**What needs to be done:** The records below must be reproduced exactly. Strip out the pictures.

§ §

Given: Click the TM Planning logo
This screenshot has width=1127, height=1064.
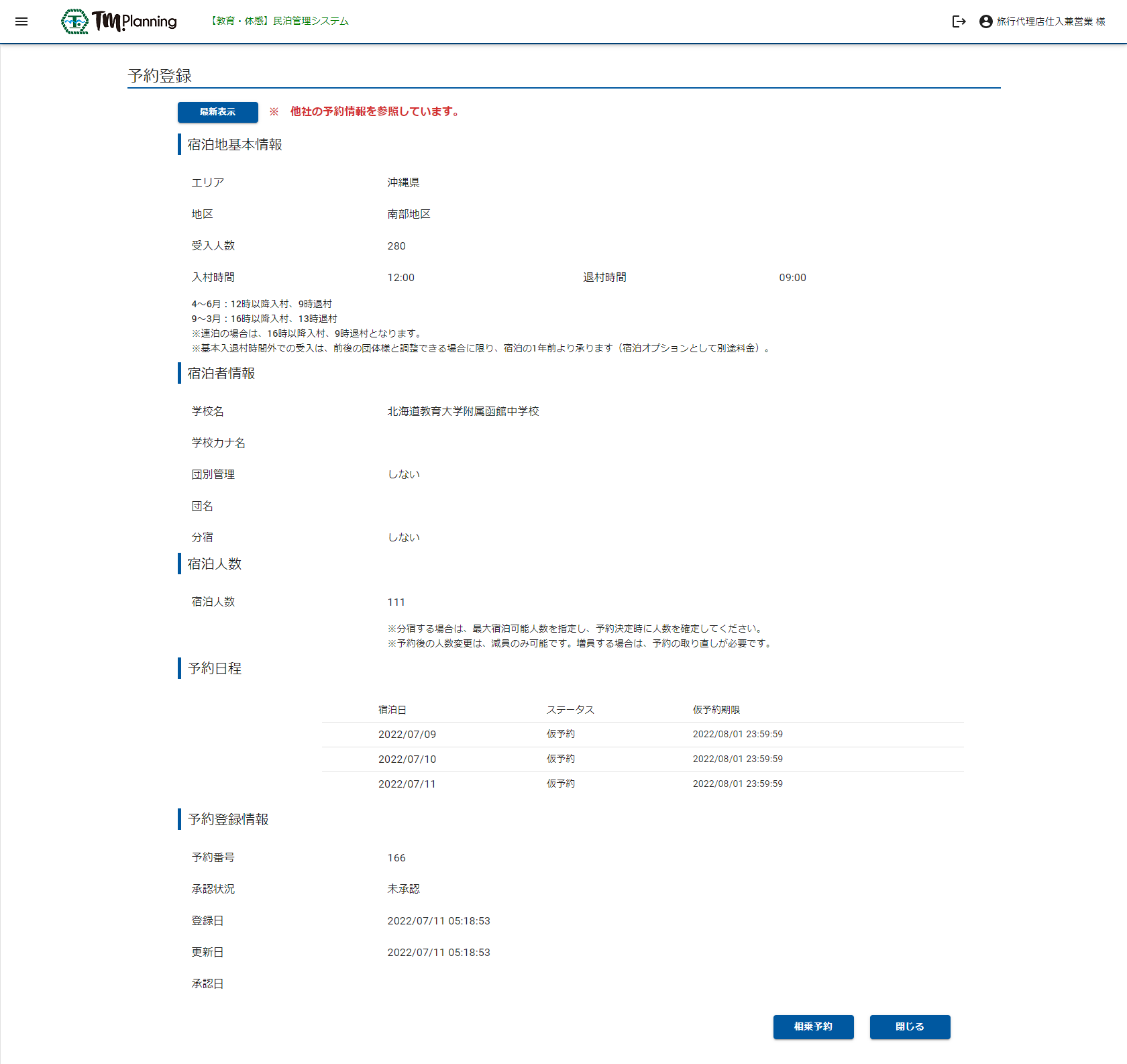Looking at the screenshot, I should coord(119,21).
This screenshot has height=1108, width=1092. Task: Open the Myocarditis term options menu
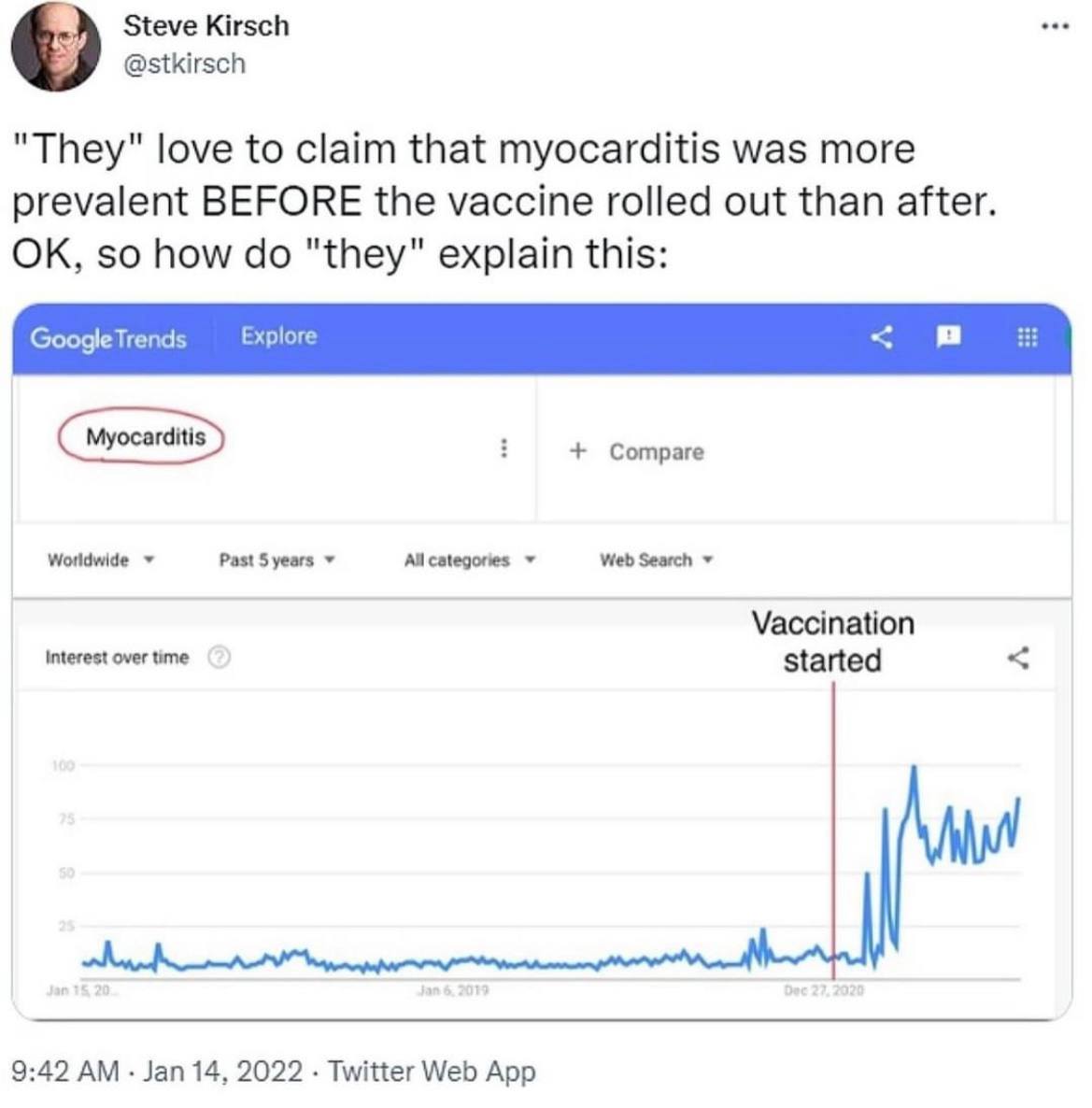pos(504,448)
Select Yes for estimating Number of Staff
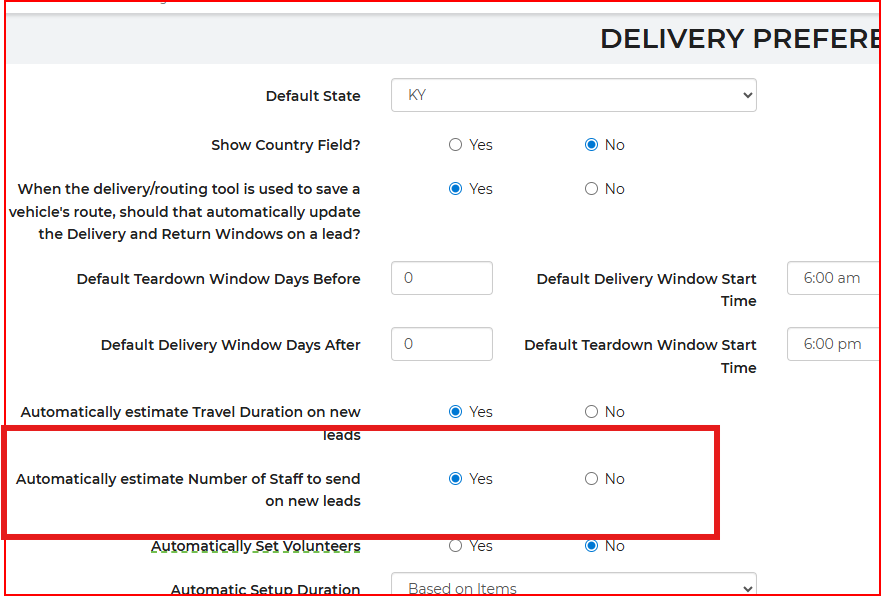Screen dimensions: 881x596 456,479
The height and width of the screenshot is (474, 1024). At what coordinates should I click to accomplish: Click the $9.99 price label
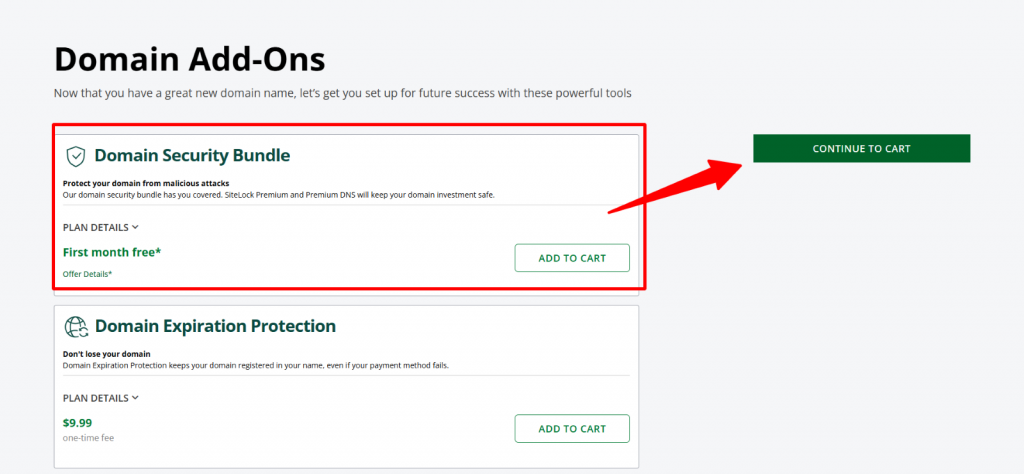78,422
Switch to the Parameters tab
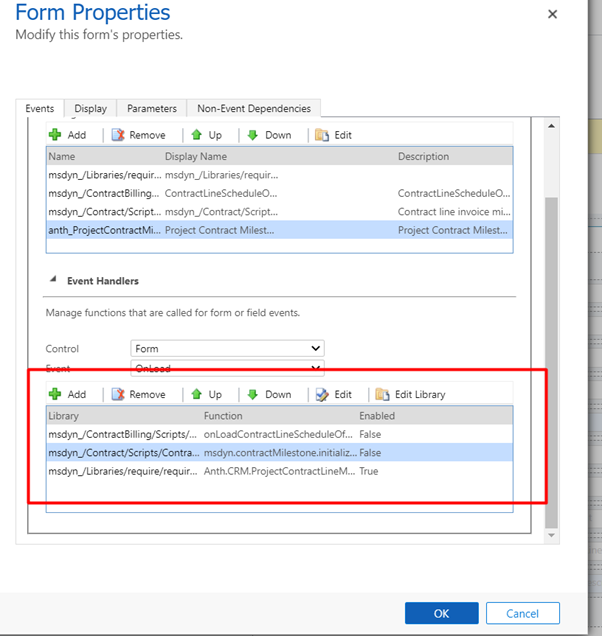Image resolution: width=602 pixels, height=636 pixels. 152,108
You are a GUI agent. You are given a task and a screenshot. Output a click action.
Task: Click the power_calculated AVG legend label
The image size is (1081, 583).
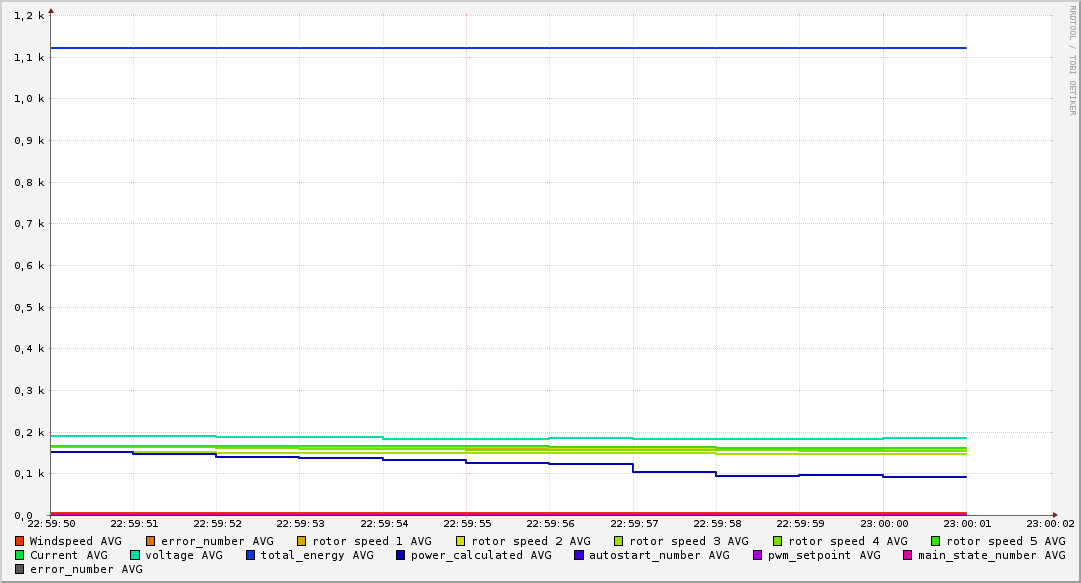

§ §

**Task response:**
Given: Click the TM Planning logo
This screenshot has width=1127, height=1064.
Looking at the screenshot, I should coord(119,21).
This screenshot has height=1108, width=1092. Task: Open the Myocarditis term options menu
pos(504,448)
Select Yes for estimating Number of Staff
Screen dimensions: 881x596 456,479
The height and width of the screenshot is (474, 1024). At what coordinates should I click to accomplish: Click the $9.99 price label
78,422
Switch to the Parameters tab
Image resolution: width=602 pixels, height=636 pixels. 152,108
You are a GUI agent. You are given a task and a screenshot. Output a click action.
Task: Click the power_calculated AVG legend label
The image size is (1081, 583).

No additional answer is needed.